Discovering Workplace Democracy
By Shirley F. Grigsby
The Community, Faith, and Labor Coalition (CFLC) was established in 1999 to fight for a more economically just Indianapolis. Our original purpose was and still is to get a living wage ordinance passed by the Indianapolis City-County Council.
Like most major cities throughout the US, wages in Indianapolis have not kept pace with real living expenses faced by the average worker. For instance, a single parent with two school-age children needs to make at least $15.43 per hour working full time to meet the family's basic needs, yet most single parent households in Indianapolis are lucky to earn half that.
Meanwhile, the city is experiencing a major budget crisis—a one hundred million dollar deficit. Municipal leaders are too often trying to balance the budget on the backs of the working poor by cutting already inadequate social services, while giving tax breaks to wealthy individuals and corporations looking to develop large luxury buildings on the last remaining green spaces in downtown Indianapolis.
In this political climate, I began to realize that getting a living wage ordinance passed would not be enough. Several months ago while searching on the Internet for innovative solutions, I came across the term “workplace democracy” and was intrigued with the idea of workers actually owning and controlling their own businesses.
My internet surfing eventually led me to the National Cooperative Business Association (www.ncba.coop). and Richard Dines who told me about the upcoming U.S. Conference of Democratic Workplaces. (He also mentioned the ICA Group in Massachusetts, which helps workers form cooperatives.
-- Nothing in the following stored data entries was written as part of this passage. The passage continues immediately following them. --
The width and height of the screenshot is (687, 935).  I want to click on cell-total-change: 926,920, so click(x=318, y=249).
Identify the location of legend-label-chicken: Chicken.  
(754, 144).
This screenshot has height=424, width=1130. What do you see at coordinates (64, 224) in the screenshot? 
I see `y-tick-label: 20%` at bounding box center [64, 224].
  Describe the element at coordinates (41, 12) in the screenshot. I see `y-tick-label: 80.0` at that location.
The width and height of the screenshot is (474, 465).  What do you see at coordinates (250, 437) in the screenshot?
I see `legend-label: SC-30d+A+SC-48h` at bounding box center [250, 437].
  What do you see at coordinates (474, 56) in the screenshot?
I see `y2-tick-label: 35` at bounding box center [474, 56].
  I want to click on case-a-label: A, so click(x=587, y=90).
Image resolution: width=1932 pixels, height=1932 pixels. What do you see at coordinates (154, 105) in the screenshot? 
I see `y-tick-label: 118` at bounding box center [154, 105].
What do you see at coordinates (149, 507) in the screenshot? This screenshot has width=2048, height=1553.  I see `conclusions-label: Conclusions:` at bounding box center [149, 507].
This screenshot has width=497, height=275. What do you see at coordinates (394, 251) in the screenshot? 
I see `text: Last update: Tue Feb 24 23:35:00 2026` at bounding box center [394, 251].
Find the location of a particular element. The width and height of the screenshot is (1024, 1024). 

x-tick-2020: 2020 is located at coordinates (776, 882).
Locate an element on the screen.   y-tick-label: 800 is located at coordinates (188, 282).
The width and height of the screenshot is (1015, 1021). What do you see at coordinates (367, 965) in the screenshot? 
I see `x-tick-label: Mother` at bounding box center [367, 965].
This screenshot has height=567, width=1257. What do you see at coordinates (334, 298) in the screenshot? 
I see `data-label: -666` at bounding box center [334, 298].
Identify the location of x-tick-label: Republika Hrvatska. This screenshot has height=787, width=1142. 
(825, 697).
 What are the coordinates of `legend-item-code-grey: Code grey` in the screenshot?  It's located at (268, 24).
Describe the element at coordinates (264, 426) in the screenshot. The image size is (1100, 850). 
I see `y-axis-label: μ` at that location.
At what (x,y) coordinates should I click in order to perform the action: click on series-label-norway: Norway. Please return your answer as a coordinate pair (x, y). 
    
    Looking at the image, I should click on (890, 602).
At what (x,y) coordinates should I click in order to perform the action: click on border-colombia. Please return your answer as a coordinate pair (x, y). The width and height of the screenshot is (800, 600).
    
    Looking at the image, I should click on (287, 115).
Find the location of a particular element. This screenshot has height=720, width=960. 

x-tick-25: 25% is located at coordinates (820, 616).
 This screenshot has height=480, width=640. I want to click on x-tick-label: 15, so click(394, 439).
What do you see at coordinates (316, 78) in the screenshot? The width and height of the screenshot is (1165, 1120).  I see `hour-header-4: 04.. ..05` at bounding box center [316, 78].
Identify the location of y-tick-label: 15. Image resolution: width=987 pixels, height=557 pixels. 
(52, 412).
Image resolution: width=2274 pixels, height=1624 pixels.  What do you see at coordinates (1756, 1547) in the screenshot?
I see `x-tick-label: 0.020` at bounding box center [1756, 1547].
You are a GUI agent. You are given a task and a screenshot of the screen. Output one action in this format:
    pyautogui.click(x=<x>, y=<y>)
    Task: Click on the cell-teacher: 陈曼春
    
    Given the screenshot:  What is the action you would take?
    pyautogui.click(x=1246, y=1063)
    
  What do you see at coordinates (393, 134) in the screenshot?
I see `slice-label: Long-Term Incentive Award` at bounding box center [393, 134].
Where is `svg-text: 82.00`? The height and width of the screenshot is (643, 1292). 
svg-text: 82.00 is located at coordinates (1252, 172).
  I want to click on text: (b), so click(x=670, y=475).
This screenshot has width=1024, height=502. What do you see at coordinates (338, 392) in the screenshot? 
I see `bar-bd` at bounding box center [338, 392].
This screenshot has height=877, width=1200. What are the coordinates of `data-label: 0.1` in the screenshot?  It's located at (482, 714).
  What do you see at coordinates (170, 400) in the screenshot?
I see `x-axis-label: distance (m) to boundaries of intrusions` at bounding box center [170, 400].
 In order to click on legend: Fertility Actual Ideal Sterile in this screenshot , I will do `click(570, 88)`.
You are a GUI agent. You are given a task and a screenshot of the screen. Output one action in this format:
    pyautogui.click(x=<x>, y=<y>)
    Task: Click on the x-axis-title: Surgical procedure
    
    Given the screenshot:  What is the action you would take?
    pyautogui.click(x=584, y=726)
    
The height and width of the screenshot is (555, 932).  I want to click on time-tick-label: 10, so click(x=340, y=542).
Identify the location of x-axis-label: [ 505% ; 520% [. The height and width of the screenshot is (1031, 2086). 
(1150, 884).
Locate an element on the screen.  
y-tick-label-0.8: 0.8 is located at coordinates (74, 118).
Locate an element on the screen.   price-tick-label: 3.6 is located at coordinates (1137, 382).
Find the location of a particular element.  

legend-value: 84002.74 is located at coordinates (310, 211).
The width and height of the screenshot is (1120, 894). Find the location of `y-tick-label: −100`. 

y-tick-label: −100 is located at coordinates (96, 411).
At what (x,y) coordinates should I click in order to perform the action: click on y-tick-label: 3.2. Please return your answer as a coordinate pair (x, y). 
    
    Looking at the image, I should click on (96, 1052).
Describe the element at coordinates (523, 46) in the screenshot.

I e-mailed them and received a call from Executive Director Newell Lessell the next day!)
After reading about the conference, I decided that I should attend to learn more. Because the CFL is volunteers-run, I had to find an affordable way to get there. I was pleased to learn that free housing was being offered and contacted Erik Esse; he along with Tom Pierson, graciously arranged housing for me. Also due to my limited budget, I embarked on a 14-hour bus trip to Minneapolis. It was a long ride, but I was excited.
On the first day of the conference, I met people from all walks of life committed to social and economic justice. I learned that worker-owned co-ops exist in almost every sector of business, from bakeries to bicycles.
I was glad to realize that many other people at the conference had little or no traditional business background. And that like me, they viewed worker co-ops as something much bigger than simply a business model: a real alternative to capitalism.
Unlike most gatherings of people involved in business endeavors, information was freely shared. I thought this to be very odd—that people would be so encouraging of potential business rivals. But that was the whole point, they did not see each other as rivals. All the participants operated with the belief that there is more than enough for everyone. Any questions I had, no matter how elementary I felt them to be, were answered respectfully.
I left the conference with a strong desire to help start a worker-owned co-op in my community. Although at times, I was overwhelmed by all of the information I gathered at the conference, I now know there are resources and people willing to help.
Shirley F. Grigsby is a social worker and activist currently working as an organizer with Central Indiana Jobs with Justice. She is also active in Indiana ACORN, Indiana Earth Charter, and the Community, Faith and Labor Coalition (www.indylivingwage.org), where she served until recently as Chair of the Education Committee. She now chairs the New Initiatives Committee, which includes the development of worker owned co-ops.